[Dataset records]
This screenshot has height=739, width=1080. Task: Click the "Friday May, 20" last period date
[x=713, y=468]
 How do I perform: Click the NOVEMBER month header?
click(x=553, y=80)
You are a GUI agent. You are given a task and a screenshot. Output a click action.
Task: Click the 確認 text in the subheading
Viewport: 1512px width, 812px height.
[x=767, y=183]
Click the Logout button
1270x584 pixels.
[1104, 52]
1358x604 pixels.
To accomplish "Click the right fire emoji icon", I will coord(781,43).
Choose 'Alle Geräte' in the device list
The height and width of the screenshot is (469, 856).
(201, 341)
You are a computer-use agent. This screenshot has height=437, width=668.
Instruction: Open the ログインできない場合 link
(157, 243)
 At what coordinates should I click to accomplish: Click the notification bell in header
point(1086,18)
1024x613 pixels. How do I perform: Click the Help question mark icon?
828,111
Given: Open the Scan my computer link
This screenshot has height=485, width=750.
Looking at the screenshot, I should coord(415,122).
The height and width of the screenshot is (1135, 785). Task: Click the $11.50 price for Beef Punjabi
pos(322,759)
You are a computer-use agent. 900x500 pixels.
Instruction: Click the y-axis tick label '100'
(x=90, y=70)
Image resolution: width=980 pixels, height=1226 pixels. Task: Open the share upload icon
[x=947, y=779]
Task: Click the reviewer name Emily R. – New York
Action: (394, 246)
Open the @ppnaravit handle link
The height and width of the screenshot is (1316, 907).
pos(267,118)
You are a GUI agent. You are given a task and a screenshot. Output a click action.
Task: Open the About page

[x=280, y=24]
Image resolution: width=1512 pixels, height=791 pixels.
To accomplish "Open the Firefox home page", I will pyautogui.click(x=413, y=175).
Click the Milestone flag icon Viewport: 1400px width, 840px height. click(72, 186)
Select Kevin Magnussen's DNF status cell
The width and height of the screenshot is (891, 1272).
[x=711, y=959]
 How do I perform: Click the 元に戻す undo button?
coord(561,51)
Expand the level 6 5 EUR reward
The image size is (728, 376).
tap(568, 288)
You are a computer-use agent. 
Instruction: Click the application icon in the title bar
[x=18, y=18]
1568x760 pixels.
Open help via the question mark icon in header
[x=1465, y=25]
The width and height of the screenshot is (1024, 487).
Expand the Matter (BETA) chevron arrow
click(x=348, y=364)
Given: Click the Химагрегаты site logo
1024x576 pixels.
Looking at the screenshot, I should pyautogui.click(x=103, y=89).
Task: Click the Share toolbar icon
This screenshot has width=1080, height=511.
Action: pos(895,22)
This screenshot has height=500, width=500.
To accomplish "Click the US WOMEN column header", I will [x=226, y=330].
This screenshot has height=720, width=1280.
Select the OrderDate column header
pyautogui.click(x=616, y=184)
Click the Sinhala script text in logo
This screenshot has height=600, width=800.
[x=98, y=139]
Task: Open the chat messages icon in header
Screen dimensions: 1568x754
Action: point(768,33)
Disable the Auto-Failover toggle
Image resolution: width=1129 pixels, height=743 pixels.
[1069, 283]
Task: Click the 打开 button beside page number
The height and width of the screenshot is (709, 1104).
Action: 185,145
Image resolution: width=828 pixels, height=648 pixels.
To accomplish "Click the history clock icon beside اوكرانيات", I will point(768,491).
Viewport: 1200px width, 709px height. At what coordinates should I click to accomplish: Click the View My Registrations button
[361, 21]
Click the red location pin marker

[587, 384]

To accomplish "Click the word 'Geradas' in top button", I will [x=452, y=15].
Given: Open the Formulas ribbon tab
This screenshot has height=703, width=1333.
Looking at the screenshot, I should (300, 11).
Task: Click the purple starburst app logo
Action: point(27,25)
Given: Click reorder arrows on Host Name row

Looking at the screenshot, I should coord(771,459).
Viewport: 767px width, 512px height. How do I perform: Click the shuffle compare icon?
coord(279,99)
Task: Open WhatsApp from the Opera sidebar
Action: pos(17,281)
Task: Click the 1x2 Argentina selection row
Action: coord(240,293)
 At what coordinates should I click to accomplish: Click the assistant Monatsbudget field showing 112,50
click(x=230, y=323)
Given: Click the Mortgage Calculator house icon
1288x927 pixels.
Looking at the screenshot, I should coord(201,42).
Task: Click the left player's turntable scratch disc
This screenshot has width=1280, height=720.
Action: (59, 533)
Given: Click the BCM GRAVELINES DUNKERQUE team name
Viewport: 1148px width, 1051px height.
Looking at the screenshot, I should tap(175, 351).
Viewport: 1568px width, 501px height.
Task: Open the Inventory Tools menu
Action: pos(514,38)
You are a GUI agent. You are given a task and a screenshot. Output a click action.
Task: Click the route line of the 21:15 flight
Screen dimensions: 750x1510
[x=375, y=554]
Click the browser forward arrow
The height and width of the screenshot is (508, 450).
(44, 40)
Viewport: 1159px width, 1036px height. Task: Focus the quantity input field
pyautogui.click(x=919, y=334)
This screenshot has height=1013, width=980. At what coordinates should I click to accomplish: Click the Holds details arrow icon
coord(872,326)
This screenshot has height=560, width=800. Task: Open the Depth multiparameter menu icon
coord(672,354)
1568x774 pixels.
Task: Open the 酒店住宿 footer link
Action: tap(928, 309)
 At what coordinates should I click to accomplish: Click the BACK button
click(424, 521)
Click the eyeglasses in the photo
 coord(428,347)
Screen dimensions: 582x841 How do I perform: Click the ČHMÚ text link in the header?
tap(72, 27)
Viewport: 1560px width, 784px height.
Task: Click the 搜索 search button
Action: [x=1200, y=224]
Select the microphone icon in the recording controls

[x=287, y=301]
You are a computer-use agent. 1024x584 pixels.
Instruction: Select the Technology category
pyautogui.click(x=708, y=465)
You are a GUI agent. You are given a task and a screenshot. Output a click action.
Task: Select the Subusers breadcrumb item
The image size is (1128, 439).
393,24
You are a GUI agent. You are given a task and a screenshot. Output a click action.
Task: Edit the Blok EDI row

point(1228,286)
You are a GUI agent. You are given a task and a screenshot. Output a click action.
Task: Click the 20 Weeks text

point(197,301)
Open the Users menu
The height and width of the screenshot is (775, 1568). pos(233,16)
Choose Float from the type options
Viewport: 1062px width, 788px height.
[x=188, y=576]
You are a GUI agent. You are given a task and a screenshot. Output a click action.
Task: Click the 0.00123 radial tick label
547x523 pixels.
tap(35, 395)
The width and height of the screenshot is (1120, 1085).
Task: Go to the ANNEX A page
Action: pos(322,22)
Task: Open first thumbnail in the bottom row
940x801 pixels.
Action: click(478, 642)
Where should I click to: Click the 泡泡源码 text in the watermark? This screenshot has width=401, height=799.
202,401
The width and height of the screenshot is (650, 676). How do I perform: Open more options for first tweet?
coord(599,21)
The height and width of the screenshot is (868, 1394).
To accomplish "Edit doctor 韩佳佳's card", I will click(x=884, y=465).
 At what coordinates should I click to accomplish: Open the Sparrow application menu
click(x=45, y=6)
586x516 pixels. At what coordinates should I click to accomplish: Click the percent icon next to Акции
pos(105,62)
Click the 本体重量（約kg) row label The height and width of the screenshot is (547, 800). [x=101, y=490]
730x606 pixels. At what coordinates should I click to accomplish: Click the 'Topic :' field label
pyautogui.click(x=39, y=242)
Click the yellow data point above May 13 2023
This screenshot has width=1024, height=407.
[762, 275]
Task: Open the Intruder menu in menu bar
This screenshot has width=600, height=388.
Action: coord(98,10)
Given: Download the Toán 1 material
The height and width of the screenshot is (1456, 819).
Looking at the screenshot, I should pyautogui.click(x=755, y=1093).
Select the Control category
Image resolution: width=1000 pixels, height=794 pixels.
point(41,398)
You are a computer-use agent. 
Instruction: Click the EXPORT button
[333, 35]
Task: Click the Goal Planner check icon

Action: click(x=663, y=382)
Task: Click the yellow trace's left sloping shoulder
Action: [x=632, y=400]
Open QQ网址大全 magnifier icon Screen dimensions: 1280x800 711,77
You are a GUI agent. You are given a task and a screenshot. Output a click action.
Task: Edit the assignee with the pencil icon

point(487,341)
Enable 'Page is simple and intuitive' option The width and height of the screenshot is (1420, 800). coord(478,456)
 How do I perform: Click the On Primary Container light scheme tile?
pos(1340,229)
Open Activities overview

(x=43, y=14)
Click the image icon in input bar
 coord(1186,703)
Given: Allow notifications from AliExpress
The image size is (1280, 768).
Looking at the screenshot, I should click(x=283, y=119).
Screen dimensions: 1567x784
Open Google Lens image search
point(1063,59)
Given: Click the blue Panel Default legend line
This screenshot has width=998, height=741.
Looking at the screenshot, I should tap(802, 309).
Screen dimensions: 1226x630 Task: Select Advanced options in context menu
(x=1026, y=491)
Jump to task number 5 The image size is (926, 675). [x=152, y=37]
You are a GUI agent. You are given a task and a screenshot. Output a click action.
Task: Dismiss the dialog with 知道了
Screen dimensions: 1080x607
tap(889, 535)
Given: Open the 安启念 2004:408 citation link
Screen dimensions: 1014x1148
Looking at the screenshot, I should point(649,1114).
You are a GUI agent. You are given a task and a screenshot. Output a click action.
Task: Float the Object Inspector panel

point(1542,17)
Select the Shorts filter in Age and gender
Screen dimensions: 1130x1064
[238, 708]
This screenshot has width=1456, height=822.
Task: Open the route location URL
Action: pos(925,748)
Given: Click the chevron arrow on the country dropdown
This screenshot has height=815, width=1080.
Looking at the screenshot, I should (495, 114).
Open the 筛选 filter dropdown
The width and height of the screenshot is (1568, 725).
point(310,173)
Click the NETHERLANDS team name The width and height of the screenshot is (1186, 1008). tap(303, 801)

Assignment
From the entries above, extract only the lines running from the one containing "Jump to task" through the one containing "Given: Click the chevron", inclusive.

Written answer
Jump to task number 5 The image size is (926, 675). [x=152, y=37]
You are a GUI agent. You are given a task and a screenshot. Output a click action.
Task: Dismiss the dialog with 知道了
Screen dimensions: 1080x607
tap(889, 535)
Given: Open the 安启念 2004:408 citation link
Screen dimensions: 1014x1148
Looking at the screenshot, I should point(649,1114).
You are a GUI agent. You are given a task and a screenshot. Output a click action.
Task: Float the Object Inspector panel

point(1542,17)
Select the Shorts filter in Age and gender
Screen dimensions: 1130x1064
[238, 708]
This screenshot has width=1456, height=822.
Task: Open the route location URL
Action: pos(925,748)
Given: Click the chevron arrow on the country dropdown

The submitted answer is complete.